Vale forse la pena di prendere in considerazione una possibilità spesso trascurata.
L'acufene può essere un sintomo di una disfunzione dell'Articolazione Temporo Mandibolare (ATM) : se infila i suoi mignoli nei meati acustici esterni con i polpastrelli verso l’avanti, e muove la mandibola, si renderà conto dell'intimo rapporto fra Articolazione Temporo Mandibolare e orecchio, e di come tale rapporto possa essere potenzialmente traumatico, a seconda che lo stop determinato dall'intercuspidazione dentaria fermi la rotazione all’indietro che il condilo compie quando si chiude la bocca. Questo infatti può avvenire correttamente se il morso è normale, o troppo tardi se il morso è profondo o la mandibola è all’indietro (retrusa). Quando la mandibola è biretrusa il problema tende ad essere bilaterale, quando é (o è anche) laterodeviata, il problema è monolaterale o prevalente da un lato.
Il conflitto con il condilo mandibolare può riguardare anche la Tromba di Eustachio, e partecipare a sostenere il problema anche per questa via.
Purtroppo l'acufene, se non la tomba, è di certo la bestia nera non solo degli Otorinolaringoiatri, ma anche dei dentisti che si occupano di ATM, perché individua un punto di probabile non ritorno di questo aspetto della disfunzione ATM. Ovviamente quanto sopra non si riferisce a tutti gli acufeni: se c'è di mezzo , ad esempio , un trauma acustico, il discorso non vale (il che è anche peggio per quanto riguarda la prognosi).
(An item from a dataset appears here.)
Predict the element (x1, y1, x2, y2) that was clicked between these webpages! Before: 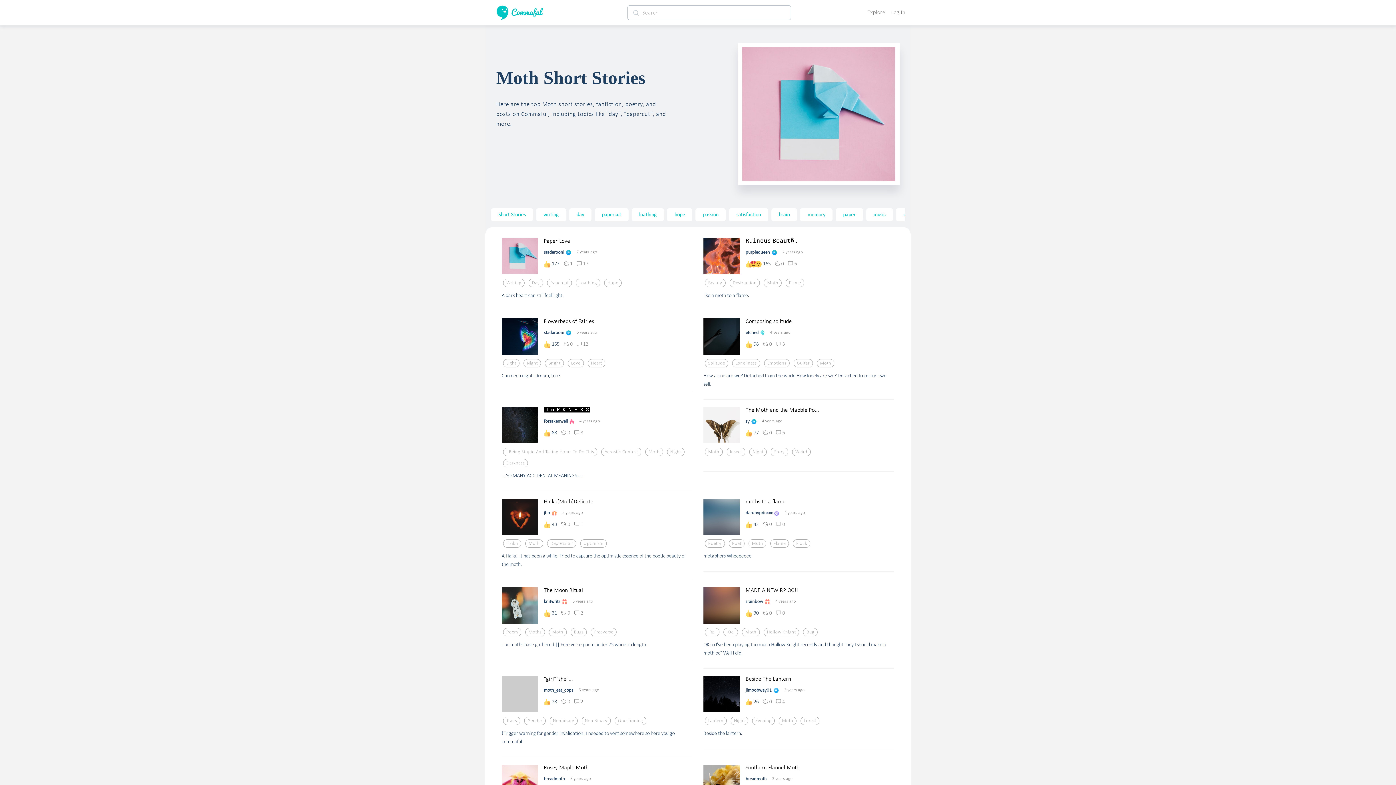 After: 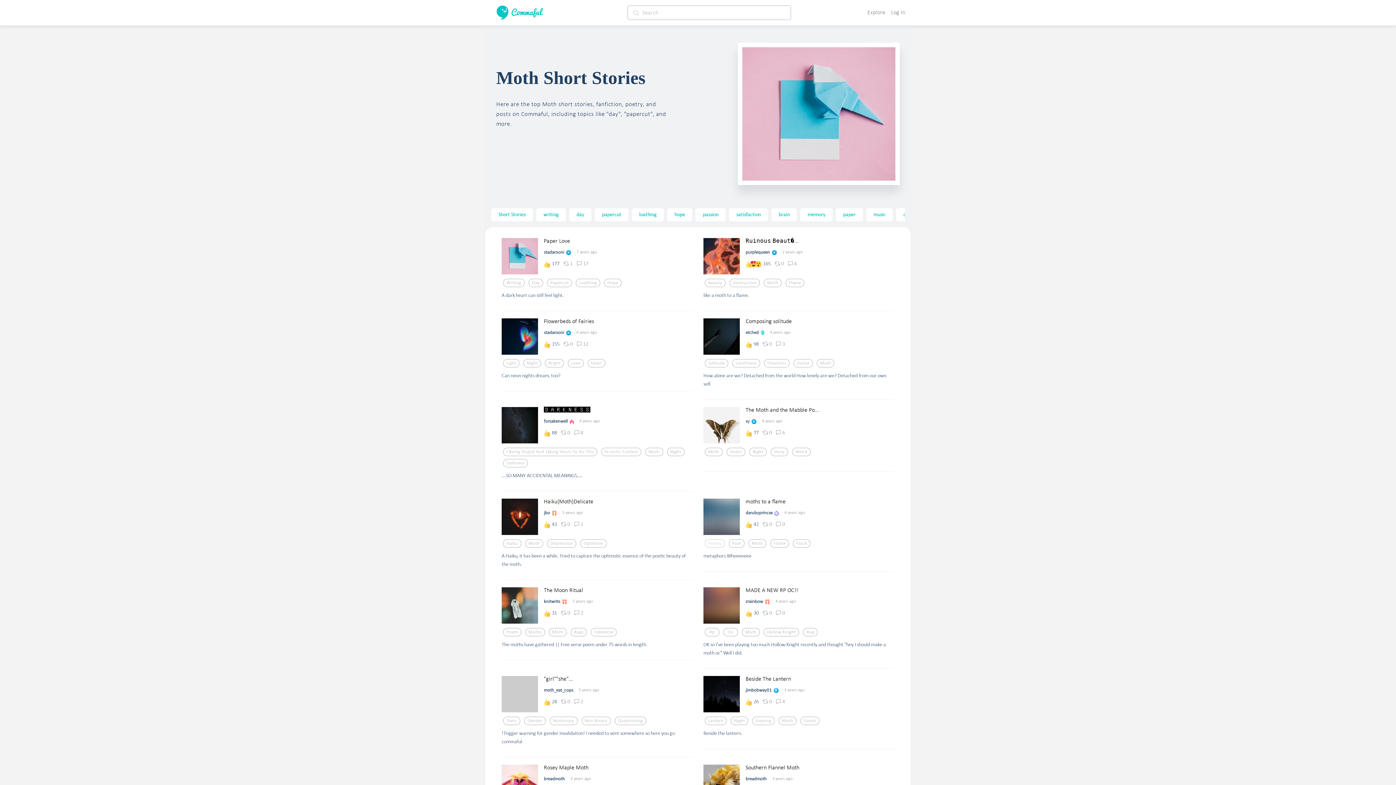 Action: bbox: (708, 541, 721, 546) label: Poetry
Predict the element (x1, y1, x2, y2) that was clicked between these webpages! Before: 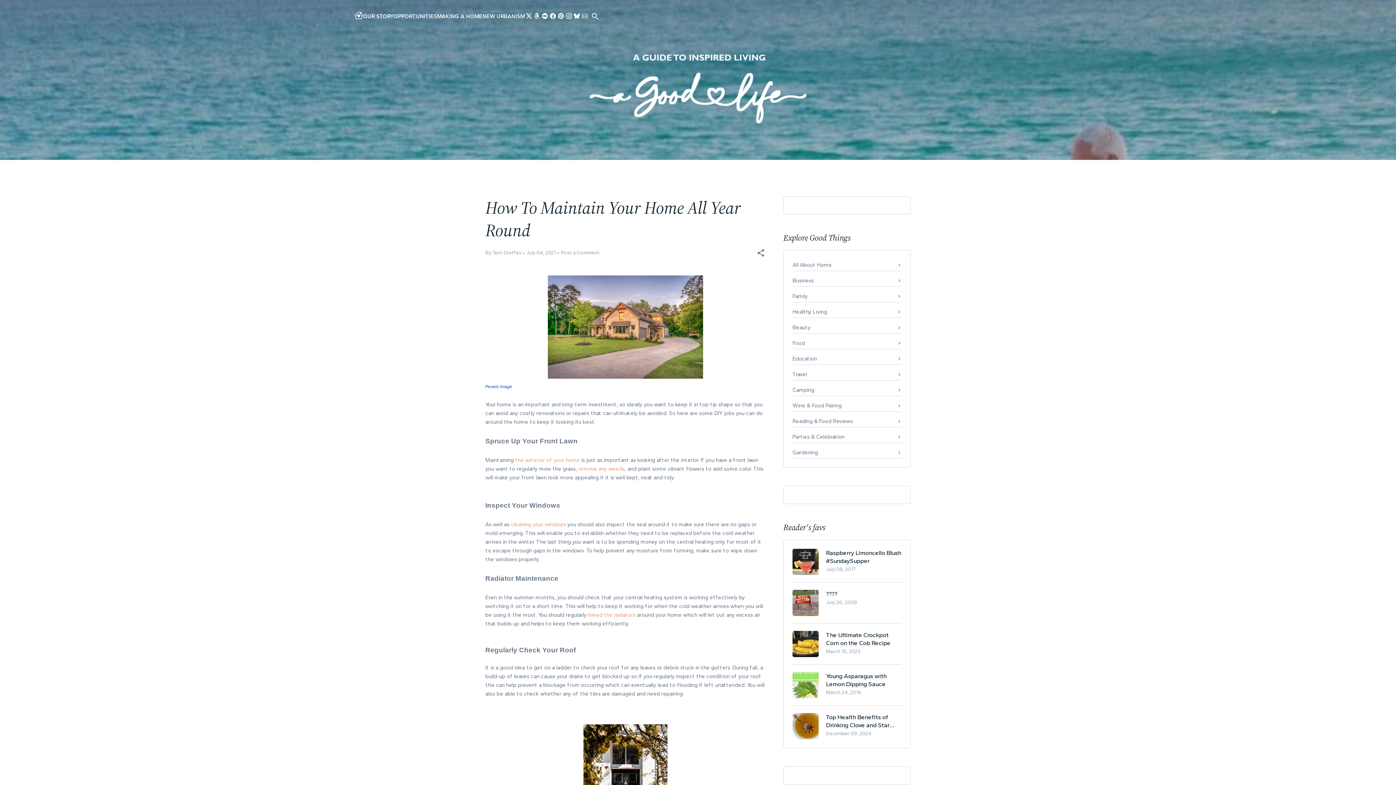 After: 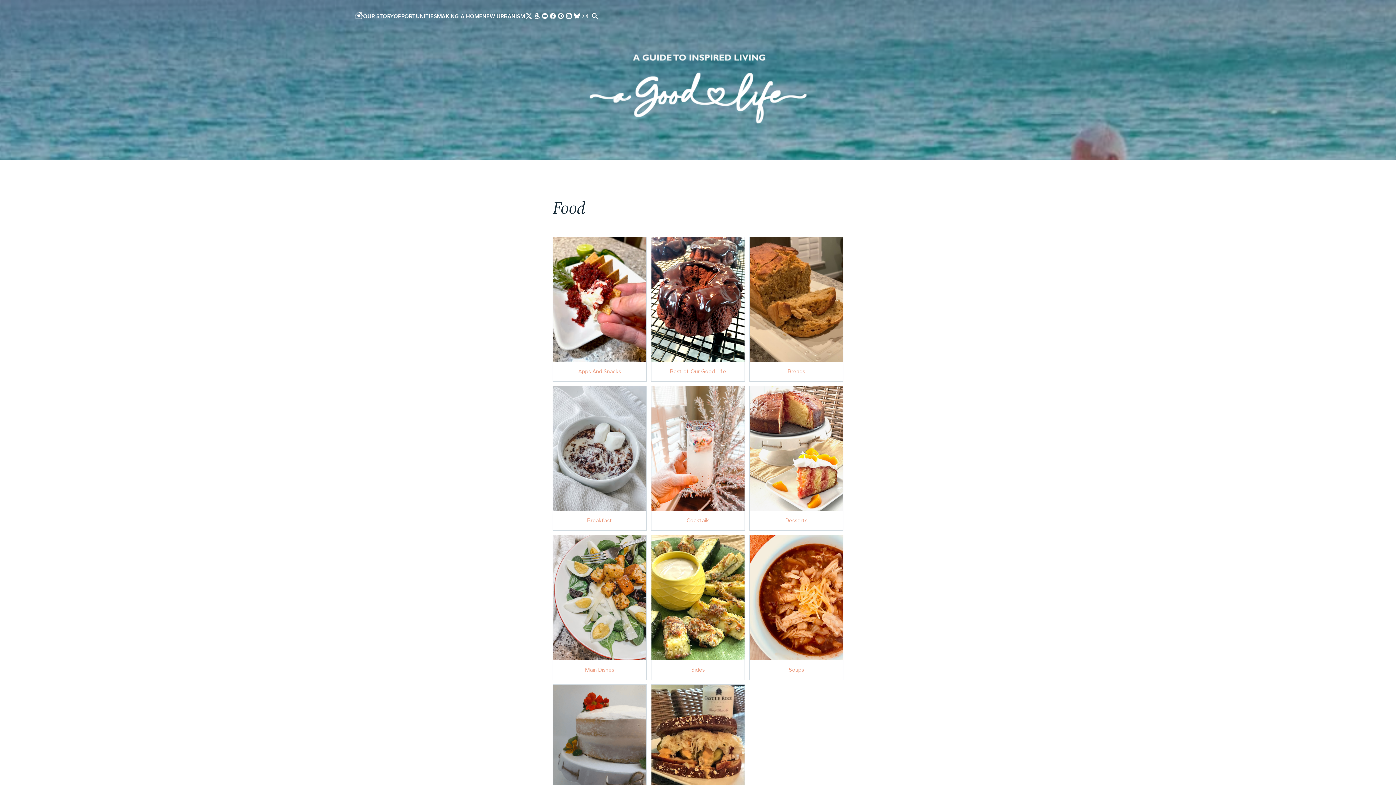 Action: label: Food bbox: (792, 337, 901, 349)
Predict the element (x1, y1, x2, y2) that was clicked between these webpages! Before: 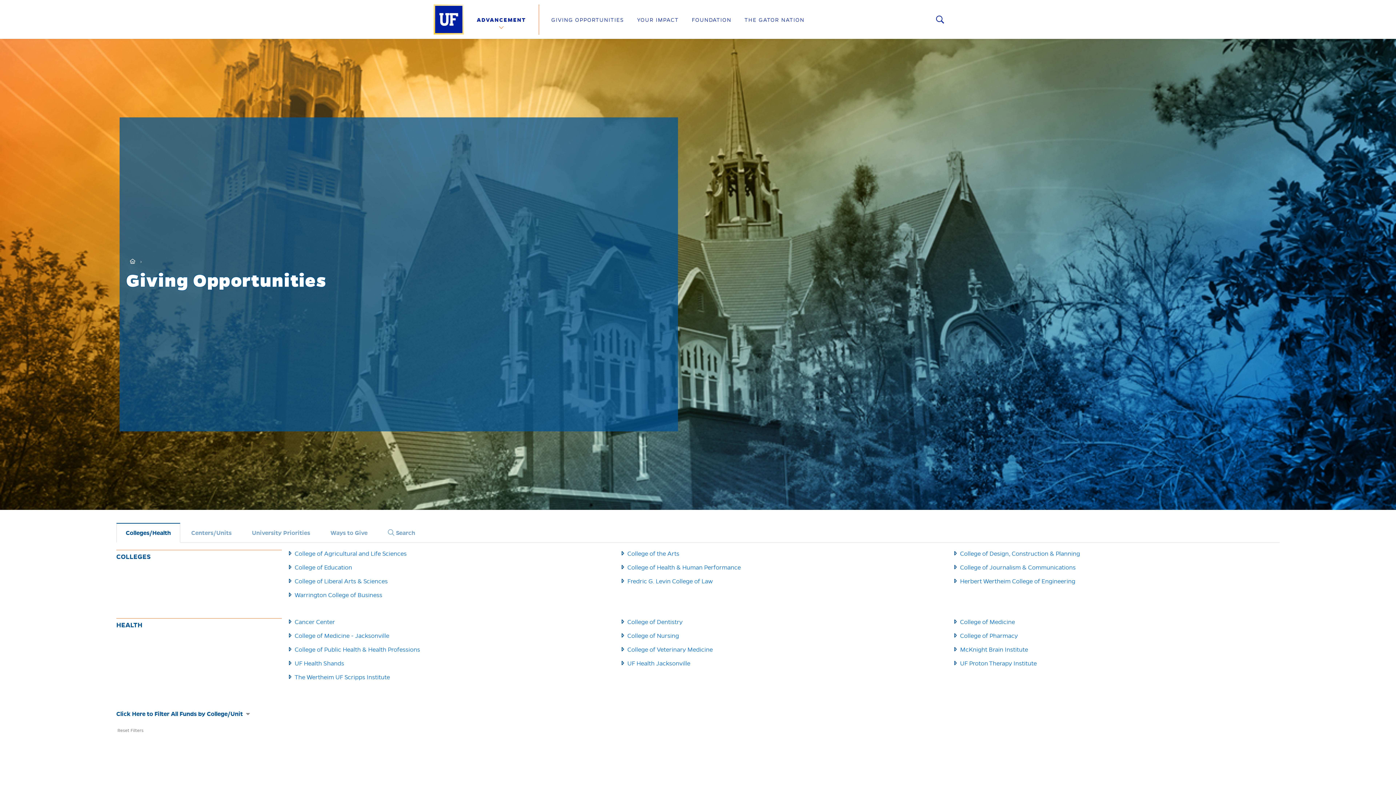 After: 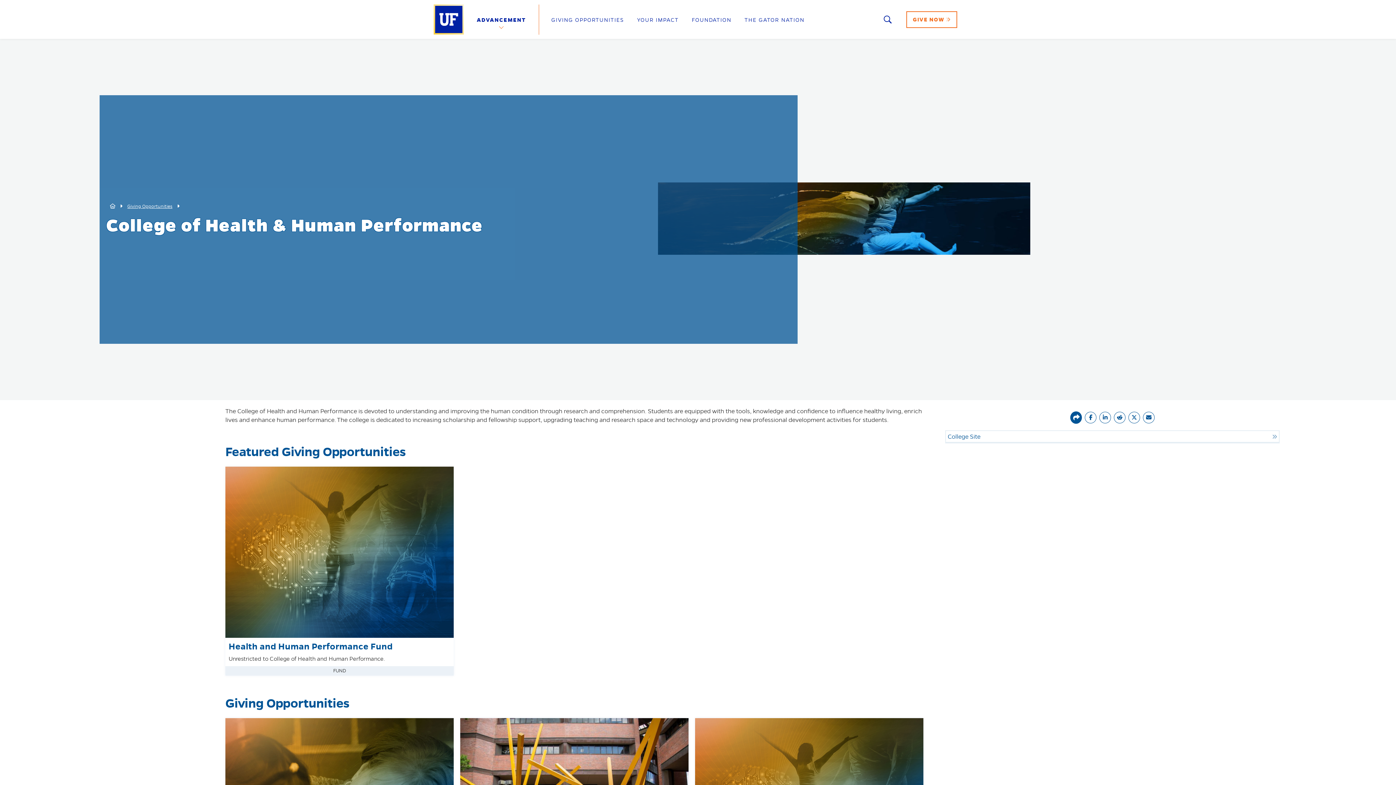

Anche se l'acufene è monosintomatico , di solito il discorso non vale: è difficile che la disfunzione ATM provochi SOLO un acufene e non altri sintomi. La invito quindi a considerare se compaiono anche altri sintomi di disfunzione ATM (cefalea, cervicalgia, dolore auricolare e all'ATM, rumori articolari con i movimenti della mandibola, vertigini, russare notturno con apnee, ostruzione nasale ecc.), e di valutare la qualità dell'acufene: costante o con momenti di silenzio, intensità sempre uguale o variabile, tempo di insorgenza . Tenga infine presente che il trattamento prevede l’applicazione di una placca intraorale di riposizionamento mandibolare, opportunamente conformata ad hoc, simile ad un bite, da portarsi 24 ore al giorno (pasti esclusi) per un tempo congruo a poter trarre qualche conclusione sull’efficacia di questo trattamento (almeno 6 mesi, ma per l’acufene può essere necessario più tempo).
Le suggerirei di dare un'occhiata agli articoli linkati qui sotto, nell'ipotesi che lei possa riscontrarvi elementi di somiglianza con il suo problema. Cordiali saluti ed auguri.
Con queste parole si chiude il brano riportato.